#### Directions for this task:
Whenever a line in this data holds the word "computer", report that line in full.

(Stored records)
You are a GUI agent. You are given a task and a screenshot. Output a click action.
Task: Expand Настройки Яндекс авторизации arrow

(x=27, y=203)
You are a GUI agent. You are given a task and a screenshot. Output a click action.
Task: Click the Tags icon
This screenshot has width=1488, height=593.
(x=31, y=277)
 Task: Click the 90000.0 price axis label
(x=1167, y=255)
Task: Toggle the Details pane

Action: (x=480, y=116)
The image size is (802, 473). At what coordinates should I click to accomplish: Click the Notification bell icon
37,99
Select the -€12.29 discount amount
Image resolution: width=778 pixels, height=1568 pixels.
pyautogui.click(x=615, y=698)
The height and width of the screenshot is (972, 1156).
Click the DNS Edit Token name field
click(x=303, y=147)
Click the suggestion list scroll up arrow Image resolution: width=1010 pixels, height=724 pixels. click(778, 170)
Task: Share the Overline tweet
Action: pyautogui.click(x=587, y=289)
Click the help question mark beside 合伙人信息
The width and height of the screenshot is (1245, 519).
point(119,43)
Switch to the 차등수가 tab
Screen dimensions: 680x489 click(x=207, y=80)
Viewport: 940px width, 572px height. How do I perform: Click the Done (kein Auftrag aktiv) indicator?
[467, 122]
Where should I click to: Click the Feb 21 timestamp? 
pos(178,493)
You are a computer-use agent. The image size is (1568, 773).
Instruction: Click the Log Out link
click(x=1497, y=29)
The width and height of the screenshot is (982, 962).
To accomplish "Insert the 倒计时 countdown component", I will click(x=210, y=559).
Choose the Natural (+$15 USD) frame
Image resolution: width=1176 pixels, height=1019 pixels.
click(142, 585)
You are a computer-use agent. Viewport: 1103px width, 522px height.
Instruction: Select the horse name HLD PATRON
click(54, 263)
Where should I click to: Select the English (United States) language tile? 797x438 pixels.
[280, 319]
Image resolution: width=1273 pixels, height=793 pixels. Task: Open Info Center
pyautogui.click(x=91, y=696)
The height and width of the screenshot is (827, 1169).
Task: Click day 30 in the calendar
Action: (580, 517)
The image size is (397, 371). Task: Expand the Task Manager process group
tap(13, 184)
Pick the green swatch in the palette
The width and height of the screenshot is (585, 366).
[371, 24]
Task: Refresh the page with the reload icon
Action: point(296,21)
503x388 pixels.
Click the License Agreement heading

#### Solution to this exercise:
You are a computer-use agent. The image size is (1568, 773).
You are a computer-use agent. Viewport: 1103px width, 522px height.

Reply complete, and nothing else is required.